Friday, January 22, 2010


I don't know if yesterday's Supreme Court ruling is really going to lead to the apocalypse predicted by so many, or if the corporate influence on American politics is already at its absolute maximum and this is merely going to alter the number of tools in the fat cats' political influence toolkit. (The ruling is awful, yet I lean toward the latter view -- it seems to me that corporations have found a way to have as much political influence as possible already.)

But I find myself having the same naive reaction to the notion of "corporate personhood" that I've always had when it's come up: If corporations are persons in the eyes of the law, why has no one pursued the argument that we can do to corporations what we routinely do to persons, namely imprison and execute them?

I know it's never going to happen, but a corporation that engages any act that on the part of a human being would be considered a felony ought to face the possibility of decades without the right to function in society.
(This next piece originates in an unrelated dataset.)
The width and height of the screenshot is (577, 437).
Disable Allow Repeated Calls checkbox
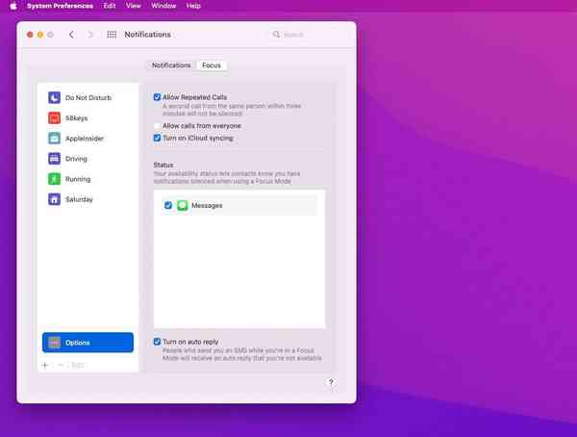(158, 97)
A corporation that kills ought to face execution.

We may never again see in America a trend toward progressive legislation, but on the off-chance that it can happen someday, shouldn't some legal theorists be thinking about corporate personhood in ways that subvert the idea as it exists now -- i.e., corporations have all the privileges of personhood and run none of the risks?


I see that the Huffington Post's Rob Warmowski is having somewhat similar thoughts:

Shouldn't it follow that when a corporation is bankrupted -- killed -- that its management could be found guilty of the capital crime of murder?

... Wouldn't adding murder charges to the consequences of executive failure in corporate stewardship go a long way toward restoring the long-lost arrangement where the corporation serves the society, as opposed to the other way around?

Put another way, if the the penalty that management faced for causing bankruptcy was an orange jumpsuit instead of a golden parachute, wouldn't we see less wild-west, insanely reckless capitalism from our economic engines?

Didn't think of that -- a corporate person can also be a victim. (And if this ruling states that unions are also, in effect, corporate persons, then isn't union-busting also murder?)